Passage provided:
KF:  Um, Bernice, did you have a thought or you guys...

BNH:  I would think about a film that wouldn't be the same without the music is Star Wars hands down like that. Like it wouldn't be the same movie if you didn't have that.

KK:  Jaws.

BNH:  Yeah, totally. And then my other thought is wouldn't it be cool if we brought accompanists back for films?

KF:  I love a good live scoring. It's a lot of fun.

BNH:  That'd be so fun.

BYH:  So this is something that I was talking to Professor Frank about in that era that you're talking about, Kyle, what you said made me think of it. So he was telling me about this time in, in late silent film and early audio technology, where they actually made two different cuts of the film because the one film would go out to a, you know, a, a theater that was still had a live musician or a live orchestra to play along with the silent film. But there was also one that was dubbed with voice in it. They had to actually cut two different versions of the film and he's done some work where he looks at comparing those two and what decisions were made with sound, without sound. And that's fascinating to me. I mean, that seems to get at the core of that issue of like, what does sound add to, you know, to a film, um, you know, for certain?

KF:  Uh, Damen I'll hop back over to you real quick. Uh, what power does good music provide for a story in your opinion?

What this task involves:
Reproduce, word for word, the stretch of the film music transcript from "KF:  Um, Bernice, did" through "lot of fun.".

Stored data:
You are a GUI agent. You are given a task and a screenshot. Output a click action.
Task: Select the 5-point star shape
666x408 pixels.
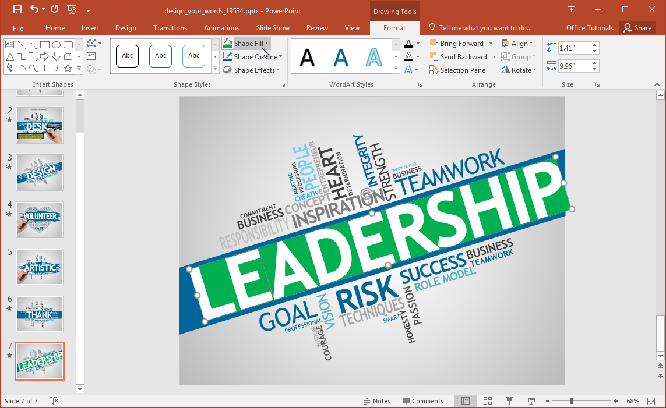coord(68,68)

Output:
KF:  Um, Bernice, did you have a thought or you guys...

BNH:  I would think about a film that wouldn't be the same without the music is Star Wars hands down like that. Like it wouldn't be the same movie if you didn't have that.

KK:  Jaws.

BNH:  Yeah, totally. And then my other thought is wouldn't it be cool if we brought accompanists back for films?

KF:  I love a good live scoring. It's a lot of fun.